Identical twins don’t have the same fingerprints. Do you also have an interest in using that information to prove that you are not born with fingerprints?
This gift link to a recent New York Times article is sort of related. A Canadian artist had a photography project in which he photographed pairs of “doppelgängers”, or unrelated people who are surprisingly similar in appearance. Later, a Spanish researcher compared the DNA of these pairs of people, finding that some pairs have similarities in their DNA. (The New York Times article has photos of the pairs, and they really do look like twins.)
I can’t find any papers right now, but I assume you’re right. There have been studies on human twins showing that their epigenomes are very similar when they are born. Then they diverge as they age. That makes sense since the environment in utero will still be pretty similar even if they have different placentas/amniotic fluid. It’s still the same mom.
I remember watching something on PBS about the epigenome and autism. Autism has a genetic component and twins have a 90% chance of both of them having autism.
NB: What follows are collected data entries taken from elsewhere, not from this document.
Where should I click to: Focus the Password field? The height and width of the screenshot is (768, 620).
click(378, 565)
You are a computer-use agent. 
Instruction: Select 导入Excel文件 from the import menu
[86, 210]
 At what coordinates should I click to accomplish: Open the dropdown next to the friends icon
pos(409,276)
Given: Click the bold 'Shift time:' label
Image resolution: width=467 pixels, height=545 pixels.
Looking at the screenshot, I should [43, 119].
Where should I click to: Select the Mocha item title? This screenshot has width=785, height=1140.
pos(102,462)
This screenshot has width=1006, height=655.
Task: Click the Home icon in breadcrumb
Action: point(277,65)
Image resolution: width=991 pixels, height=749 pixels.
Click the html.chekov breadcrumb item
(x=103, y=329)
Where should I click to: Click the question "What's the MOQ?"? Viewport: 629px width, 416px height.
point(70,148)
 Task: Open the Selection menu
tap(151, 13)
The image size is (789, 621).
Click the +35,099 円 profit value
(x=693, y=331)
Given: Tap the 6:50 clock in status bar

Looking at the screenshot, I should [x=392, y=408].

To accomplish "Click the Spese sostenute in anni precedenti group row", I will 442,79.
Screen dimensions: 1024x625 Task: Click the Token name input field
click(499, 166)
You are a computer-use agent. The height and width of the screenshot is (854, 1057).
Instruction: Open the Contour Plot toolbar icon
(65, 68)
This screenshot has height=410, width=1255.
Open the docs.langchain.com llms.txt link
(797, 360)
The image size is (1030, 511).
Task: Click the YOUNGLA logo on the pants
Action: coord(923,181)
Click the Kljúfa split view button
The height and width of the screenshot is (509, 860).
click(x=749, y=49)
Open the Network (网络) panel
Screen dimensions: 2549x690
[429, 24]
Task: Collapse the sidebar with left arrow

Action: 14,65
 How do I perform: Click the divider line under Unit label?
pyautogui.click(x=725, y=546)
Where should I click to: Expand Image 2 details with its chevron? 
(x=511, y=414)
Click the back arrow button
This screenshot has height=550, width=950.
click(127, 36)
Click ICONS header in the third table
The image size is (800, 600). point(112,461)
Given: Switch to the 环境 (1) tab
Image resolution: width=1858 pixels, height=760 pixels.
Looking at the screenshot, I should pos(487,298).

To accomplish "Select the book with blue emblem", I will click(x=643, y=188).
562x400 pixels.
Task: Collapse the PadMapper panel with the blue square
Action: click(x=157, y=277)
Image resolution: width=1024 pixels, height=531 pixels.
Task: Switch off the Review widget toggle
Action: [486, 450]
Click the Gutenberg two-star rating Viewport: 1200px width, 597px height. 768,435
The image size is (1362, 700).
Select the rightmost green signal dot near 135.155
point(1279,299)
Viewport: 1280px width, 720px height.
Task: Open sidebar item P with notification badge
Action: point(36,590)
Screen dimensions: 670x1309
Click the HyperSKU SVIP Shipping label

However, their severity can be quite different. This was attributed to differences in methylation patterns on the DNA in their neurons. I’m going by memory but that stood out to me.
I wonder if that was because the clone was hand raised? See:
ETA: Berserker Llama Syndrome would be a massively cool band name.
Thank you for trying!
Turnabout being fair play I found a study about methylation patterns in monozygotic twins concordat and discordant for autistic spectrum diagnosis and severity:
https://www.nature.com/articles/mp201341
This is fascinating stuff.
The questions raised go beyond those in that article’s discussion section, although it is likely premature to ask them. When do these epigenetic changes occur and what either triggers or avoids them? Are they reversible? Do they have a different course with early identification and intervention that impacts phenotypic severity?
I haven’t read the article, so maybe they discuss this. Another extremely important question, is the difference in site specific methylation a cause of autism or a result of autism (or unrelated, obviously, but let’s assume the finding is real)? Having autism can be very stressful, and stress does result in epigenetic changes.
The discordant twin design is an useful technique. It is a natural experiment of finding instances when the same genetic background produces different disease states, or investigating the same genetic background in different environments. Some people I’m working with are looking at things like do members of a twin pair have a different relationship with marijuana when they live in states with differences in marijuana legalization.